В справедливости оценки Дягилева мне не раз приходилось убеждаться. В 1929 году я учился вместе с Анной Павловой, перед которой благоговел, и видел ее экзерсисы – ужасные, недопустимые экзерсисы: она останавливалась у barre[81] и просила меня поддерживать ее, пока она не найдет эквилибра[82], – «теперь отойдите», – стояла до тех пор, пока не теряла равновесия, потом снова начинала тот же «экзерсис». Оркестр, музыка имели для нее такое же значение, как рояль в немом фильме: она танцевала неритмично, немузыкально, кивала дирижеру, когда кончала туры, и как-то просто игнорировала музыку, подобно тенорам, требующим, чтобы оркестр шел за ними и приспособлялся к их fermato[83]. В своей коронной роли, в «Умирающем лебеде», она каждый раз умирала по-иному, каждый раз расходилась с оркестром, но совпадала с последними аккордами. Уже тогда я подумал, что музыка была скорее помехой ее танцу: в ней был свой танцевальный ритм, своя музыка, не совпадающая с музыкальным сопровождением; она была гениальной танцовщицей, но неудачной толковательницей музыкальной картины. В Анне Павловой было много недостатков, и одним из самых больших – отсутствие выворотности, – но было то единственное, что отличало ее от всех танцовщиц и что заставляло забывать обо всех недостатках, что создавало легенду. Когда Анна Павлова танцевала на сцене Жизель или умирающего лебедя, она становилась прозрачной, неуловимой, неосязаемой, бестелесной… Это была уже не Анна Павлова и не танцовщица, а вечно умиравшая и потусторонне воскресавшая в легком белом призраке Жизель, вечно умиравший прекрасный белый Лебедь… Этот лебедь каждый раз умирал на сцене – так умирал, что каждый спектакль мы видели последний раз Анну Павлову, так умирал, что тончайшая перегородка отделяла жизнь и смерть, женщину-танцовщицу и ее видение, ее призрак, явь и сказку-сон-легенду, так умирал, что когда в последний, в самый последний раз снялась эта тончайшая перегородка, мы приняли этот переход как неизбежное продолжение легенды, и после своей смерти Анна Павлова продолжала и продолжает жить так, как жила при жизни – в сказке, в легенде, в прекрасной, легкой белой сказке…

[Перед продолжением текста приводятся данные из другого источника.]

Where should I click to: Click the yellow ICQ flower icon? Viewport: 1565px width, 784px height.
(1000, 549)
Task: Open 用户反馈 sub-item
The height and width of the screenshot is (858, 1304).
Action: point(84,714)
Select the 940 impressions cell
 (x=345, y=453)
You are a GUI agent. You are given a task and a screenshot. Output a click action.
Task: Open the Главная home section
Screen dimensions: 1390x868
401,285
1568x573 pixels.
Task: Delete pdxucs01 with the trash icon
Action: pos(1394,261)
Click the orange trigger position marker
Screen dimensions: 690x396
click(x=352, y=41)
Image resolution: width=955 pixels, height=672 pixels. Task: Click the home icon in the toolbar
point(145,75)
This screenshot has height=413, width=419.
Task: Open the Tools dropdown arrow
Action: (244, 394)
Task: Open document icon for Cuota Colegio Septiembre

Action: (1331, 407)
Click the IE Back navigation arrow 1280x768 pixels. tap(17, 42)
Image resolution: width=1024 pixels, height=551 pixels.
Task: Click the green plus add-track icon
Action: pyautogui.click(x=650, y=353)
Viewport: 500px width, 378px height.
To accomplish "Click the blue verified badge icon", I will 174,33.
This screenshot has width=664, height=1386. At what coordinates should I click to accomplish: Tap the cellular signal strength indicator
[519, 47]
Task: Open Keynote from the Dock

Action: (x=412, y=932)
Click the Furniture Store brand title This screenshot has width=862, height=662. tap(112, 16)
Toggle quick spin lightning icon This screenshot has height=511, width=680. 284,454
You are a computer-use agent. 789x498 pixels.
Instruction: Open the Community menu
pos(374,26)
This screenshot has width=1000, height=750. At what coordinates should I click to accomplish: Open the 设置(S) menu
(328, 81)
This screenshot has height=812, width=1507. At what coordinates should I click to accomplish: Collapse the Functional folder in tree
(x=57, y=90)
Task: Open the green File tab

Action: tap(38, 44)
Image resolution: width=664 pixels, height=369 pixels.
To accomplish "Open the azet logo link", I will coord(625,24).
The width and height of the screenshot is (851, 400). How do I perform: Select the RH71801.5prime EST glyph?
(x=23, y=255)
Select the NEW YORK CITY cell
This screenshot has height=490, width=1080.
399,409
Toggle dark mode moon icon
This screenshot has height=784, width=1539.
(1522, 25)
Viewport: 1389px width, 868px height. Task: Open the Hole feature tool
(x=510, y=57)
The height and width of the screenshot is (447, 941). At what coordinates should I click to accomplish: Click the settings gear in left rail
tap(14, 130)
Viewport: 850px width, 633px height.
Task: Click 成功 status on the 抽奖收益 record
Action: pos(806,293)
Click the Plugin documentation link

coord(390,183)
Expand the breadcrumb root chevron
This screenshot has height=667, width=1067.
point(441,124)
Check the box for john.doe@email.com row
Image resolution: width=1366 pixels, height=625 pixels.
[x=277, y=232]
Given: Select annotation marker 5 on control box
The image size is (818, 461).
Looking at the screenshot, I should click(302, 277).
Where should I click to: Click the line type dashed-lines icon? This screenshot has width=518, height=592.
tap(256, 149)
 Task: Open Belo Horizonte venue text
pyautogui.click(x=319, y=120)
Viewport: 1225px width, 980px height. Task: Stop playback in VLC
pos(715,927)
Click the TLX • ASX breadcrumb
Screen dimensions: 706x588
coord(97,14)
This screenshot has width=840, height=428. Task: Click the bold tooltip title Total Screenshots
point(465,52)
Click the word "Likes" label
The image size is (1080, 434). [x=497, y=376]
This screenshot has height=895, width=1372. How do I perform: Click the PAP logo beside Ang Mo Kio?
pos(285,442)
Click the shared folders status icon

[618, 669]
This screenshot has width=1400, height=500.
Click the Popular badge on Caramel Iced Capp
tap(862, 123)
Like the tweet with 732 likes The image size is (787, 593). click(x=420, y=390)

Последний раз я видел Павлову в Англии в «Goldengrin» в 1930 году (она приняла на себя в Англии все контракты Дягилева). Я пришел на спектакль с леди Элеонорой Смит, ее сестрой Памелой и с другими друзьями Сергея Павловича. Мы сели на полу в первом ряду кресел, так как все билеты были проданы (по крайней мере, так заявил д’Андре).
Павлова танцевала: все тело ее трепетало, трепетали ноги, трепетали колени, и ее арабески были божественны. Успех ее был, однако, очень небольшой, в особенности по сравнению с присядкой ее танцоров, вызвавшей бурные аплодисменты и требования повторений. Я – едва ли не единственный в театре – бешено кричал, аплодировал и бросил ей розу, которую она поймала и со сцены приветствовала меня. После спектакля я повел в ее уборную моих друзей и представил их Павловой; когда они ушли и я остался один с Анной Павловой и ее горничной, между нами произошел следующий разговор – последний разговор:
– Аннушка, зачем вы все это делаете, зачем все эти спектакли, в которых так мало настоящего??
Анна Павлова – полулежа, мечтательно-игриво и томно, тоном избалованной провинциальной актрисы:
– Я люблю сеять красоту… красоту оставлять в народе… Надо сеять красоту… сеять… дарить людям улыбки красоты…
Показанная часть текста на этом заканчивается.